Reverse polymeric micelles for pharmaceutical applications.

Star-shaped (4- to 8-arms) and linear poly(glycidyl methacrylate)s were synthesized by atom transfer radical polymerization as precursors of poly(glycerol methacrylate)s (PG(OH)MAs). The water-soluble PG(OH)MA backbones were modified through the esterification of pendant hydroxyl functions with acyl chlorides (12 to 18 carbons).

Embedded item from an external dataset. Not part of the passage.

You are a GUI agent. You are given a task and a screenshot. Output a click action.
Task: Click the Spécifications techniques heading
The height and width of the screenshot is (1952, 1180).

Alkyated PG(OH)MAs were shown to self-assemble into reverse micelles (RMs) in organic solvents and/or oil. The resulting nanosized aggregates (20-60 nm) were able to reversibly extract anionic dyes from water and solubilise them in an organic phase. Furthermore, the encapsulation of vasopressin, a model peptide, in RMs significantly improved its solubility in an oily vehicle. This observation led to the development of water-free peptide formulations. In vitro release studies showed that the entrapped peptide slowly diffused out of an oily RM solution (<15% in 7 days). The release rate could be significantly increased upon emulsification of the oleaginous phase. In vivo, the subcutaneous administration of loaded RMs to rats significantly prolonged the pharmacological effect of vasopressin (>48 h vs. 8-10 h for an aqueous solution). These results highlight the ability of RMs to act as solubilizers for hydrophilic solutes in organic media, a property that may be exploited for applications in organic chemistry and pharmaceutical technology.